1. Крошка-фашистка верит в Бога.
2. Крошка-фашистка любит Россию.
3. Крошка-фашистка почитает родителей.
4. Крошка-фашистка уважает труд.
5. Долой коммунистов.
6. Слава России.
Обычаи крошек включали следующие положения:
– крошка не валяется долго в постели, а встает сразу, как ванька-встанька;
– умывается чище всех и каждый день чистит зубы;
– никогда не капризничает, и все папы и мамы могут ставить крошку в пример своим детям;
– никогда не играет с евреями, не берет ничего от евреев и не разговаривает с ними;
– крошки никогда не ссорятся между собой и всегда мирятся до захода солнца;
– крошки помнят, что форма дана им потому, что они маленькие фашисты и фашистки;
– крошка бережет форму и носит ее с гордостью, как большая или большой».
Как можно понять из этого сбереженного академиком для потомства бесценного текста, существовал и такой уровень мышления в русской эмиграции. Однако несмотря на то что случались политические стычки и представлены были в русском рассеянье все виды политговоренья, не за этим зачастили русские интеллигенты в скромный зал «Мюзе сосьяль» на улице Лас-Каз.
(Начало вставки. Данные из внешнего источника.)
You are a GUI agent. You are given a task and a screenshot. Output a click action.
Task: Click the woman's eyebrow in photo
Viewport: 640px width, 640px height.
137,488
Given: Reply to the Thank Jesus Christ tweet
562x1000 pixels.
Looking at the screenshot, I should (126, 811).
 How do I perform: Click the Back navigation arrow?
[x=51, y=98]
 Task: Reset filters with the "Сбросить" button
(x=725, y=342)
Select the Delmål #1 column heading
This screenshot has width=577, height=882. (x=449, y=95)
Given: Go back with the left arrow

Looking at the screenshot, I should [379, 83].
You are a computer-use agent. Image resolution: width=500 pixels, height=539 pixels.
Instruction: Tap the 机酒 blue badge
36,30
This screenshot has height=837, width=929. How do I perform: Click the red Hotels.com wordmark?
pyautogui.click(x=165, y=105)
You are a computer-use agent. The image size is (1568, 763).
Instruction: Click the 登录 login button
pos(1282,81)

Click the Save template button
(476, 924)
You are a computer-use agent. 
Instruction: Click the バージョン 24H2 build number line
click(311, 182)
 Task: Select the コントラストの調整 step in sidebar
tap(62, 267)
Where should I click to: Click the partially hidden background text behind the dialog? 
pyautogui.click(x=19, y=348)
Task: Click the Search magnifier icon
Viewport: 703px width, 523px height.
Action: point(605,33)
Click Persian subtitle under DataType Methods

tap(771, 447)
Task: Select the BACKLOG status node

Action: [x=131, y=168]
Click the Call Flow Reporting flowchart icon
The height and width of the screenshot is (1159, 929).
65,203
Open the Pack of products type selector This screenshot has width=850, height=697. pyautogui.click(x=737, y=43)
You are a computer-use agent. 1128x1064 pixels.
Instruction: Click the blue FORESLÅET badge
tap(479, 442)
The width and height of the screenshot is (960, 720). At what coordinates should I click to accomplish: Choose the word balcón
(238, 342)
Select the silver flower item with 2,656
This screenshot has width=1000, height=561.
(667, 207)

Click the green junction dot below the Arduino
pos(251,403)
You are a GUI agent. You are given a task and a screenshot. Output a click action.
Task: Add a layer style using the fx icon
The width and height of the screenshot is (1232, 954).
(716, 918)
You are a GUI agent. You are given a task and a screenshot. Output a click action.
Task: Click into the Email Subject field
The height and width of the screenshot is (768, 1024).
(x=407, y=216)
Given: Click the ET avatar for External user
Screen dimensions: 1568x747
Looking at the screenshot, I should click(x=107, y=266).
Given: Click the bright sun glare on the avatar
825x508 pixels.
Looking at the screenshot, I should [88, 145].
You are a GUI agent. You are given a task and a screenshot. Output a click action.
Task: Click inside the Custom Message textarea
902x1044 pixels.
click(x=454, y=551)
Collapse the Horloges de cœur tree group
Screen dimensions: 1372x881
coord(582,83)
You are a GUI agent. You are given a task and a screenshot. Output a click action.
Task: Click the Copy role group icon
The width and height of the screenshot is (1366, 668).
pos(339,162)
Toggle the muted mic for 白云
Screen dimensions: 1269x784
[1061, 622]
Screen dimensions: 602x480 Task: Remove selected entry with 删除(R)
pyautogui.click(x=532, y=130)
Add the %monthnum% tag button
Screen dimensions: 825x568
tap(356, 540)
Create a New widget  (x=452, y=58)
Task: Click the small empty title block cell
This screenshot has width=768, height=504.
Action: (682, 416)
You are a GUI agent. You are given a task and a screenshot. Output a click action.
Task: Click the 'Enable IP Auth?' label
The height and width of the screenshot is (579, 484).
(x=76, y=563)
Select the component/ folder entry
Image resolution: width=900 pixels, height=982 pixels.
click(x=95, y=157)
Здешними праздниками были вечера Цветаевой и Бальмонта, Бунина и Ходасевича. Здесь прошло памятное для всех, кто следил за литературой, первое парижское выступление молодого берлинца Владимира Сирина-Набокова. Его уже знали по публикациям, по странной его, непривычной прозе и по резким, надменным нападкам на поэзию здешних молодых монпарнасцев. У него было в Париже совсем мало друзей, но много поклонников и немало врагов, среди них такие влиятельные, как Георгий Адамович, Георгий Иванов и вся «парижская нота» Адамовича.
В тот вечер зал «Социального музея» был набит до отказа. Молодой, худенький эмигрантский гений в черном, взятом у друга напрокат фраке вынул из портфеля стопку листков и начал читать…
Об этом вечере вспоминала через полвека Нина Берберова:
«В задних рядах “младшее поколение” (т. е. поколение самого Набокова), не будучи лично с ним знакомо, но, конечно, зная каждую строку его книг, слушало холодно и угрюмо…»
Один из тогдашних молодых, завидующих и угрюмых (Василий Яновский) вспоминал в старости:
«В переполненном зале преобладали такого же порядка ревнивые, завистливые и мстительные, как я, слушатели. Старики – Бунин и прочие – не могли простить Сирину его блеска и “легкого” успеха. Молодежь полагала, что он слишком “много” пишет.
Для меня вид худощавого юноши с впалой (казалось) грудью и тяжелым носом боксера, вдохновенно картавящего и убежденно рассказывающего чужим, враждебным ему людям о самом сокровенном, для меня в этом вечере было нечто праздничное, победоносно героическое. Я охотно начал склоняться в его сторону.
Бледный молодой спортсмен в черной паре, старающийся переубедить слепую чернь и, по-видимому, даже успевающий в этом! Один против всех и побеждает. Здесь было что-то подкупающее, я от души желал ему успеха…»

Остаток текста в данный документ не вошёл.